[Start of Supplied text]
Running Linux Workloads on POWER Reduces TCO
IBMers John F. Ryan and Susan Proietti Conti break down the costs of running Linux workloads on POWER versus x86.
By Susan Proietti Conti
John F. Ryan
Who could have predicted the success that Linux* would achieve when Linus Torvalds introduced its first release in 1991. Indeed, it could be argued that Linux has become the most popular OS on the planet given that it runs on virtually every compute platform in use today. Its ubiquitous and portable nature enables organizations everywhere and of every size to leverage open standards and open-source community collaboration while exploiting architecture-specific attributes. Increasingly, organizations are choosing the IBM Power Systems* platform over x86 to run their Linux workloads to gain dramatic IT cost savings.
Doing More With Fewer Cores
Both IBM POWER* processor- and x86-based servers have made performance improvements over time. However, data from multiple sources1 shows that while x86 servers may have increased in overall size, capacity, and system performance, the per core performance of x86 multicore CPU offerings has remained relatively flat. In contrast, the IBM POWER processor has increased its per core performance on average by 35% with each new generation or technology release.
[End of Supplied text]
## [Exercise set]
#1 According to the article on running Linux workloads on POWER, by what average percentage has the IBM POWER processor raised its per core performance with each new generation or technology release?
#2 In the article on running Linux workloads on POWER, rewrite the passage starting with "Running Linux Workloads on POWER Reduces" and going on through "POWER versus x86.", with "costs" changed to "expenses".
[Start of Information provided]
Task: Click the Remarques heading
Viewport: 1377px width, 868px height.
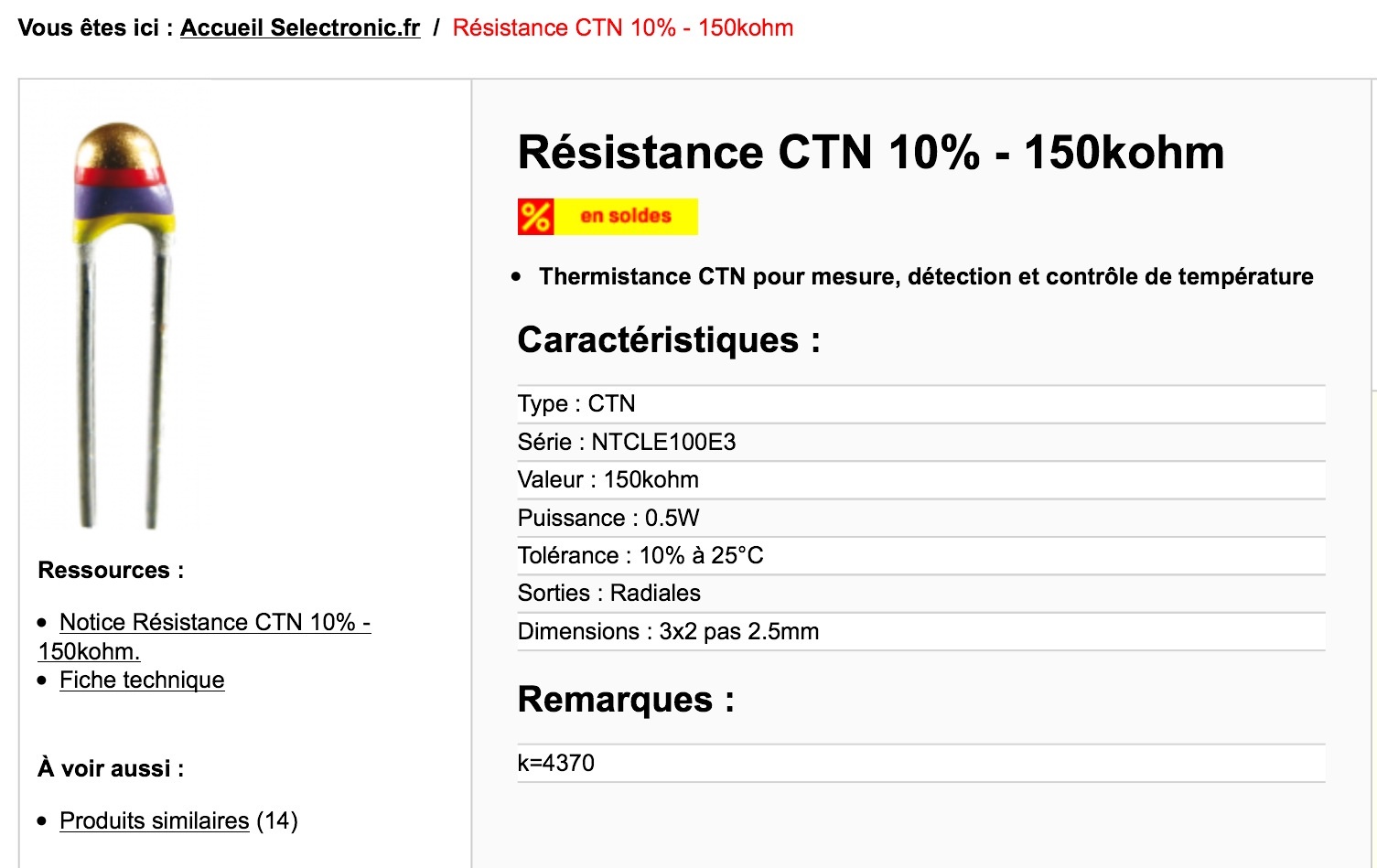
[End of Information provided]
## [Exercise results]
#1 By 35% on average.

#2
Running Linux Workloads on POWER Reduces TCO
IBMers John F. Ryan and Susan Proietti Conti break down the expenses of running Linux workloads on POWER versus x86.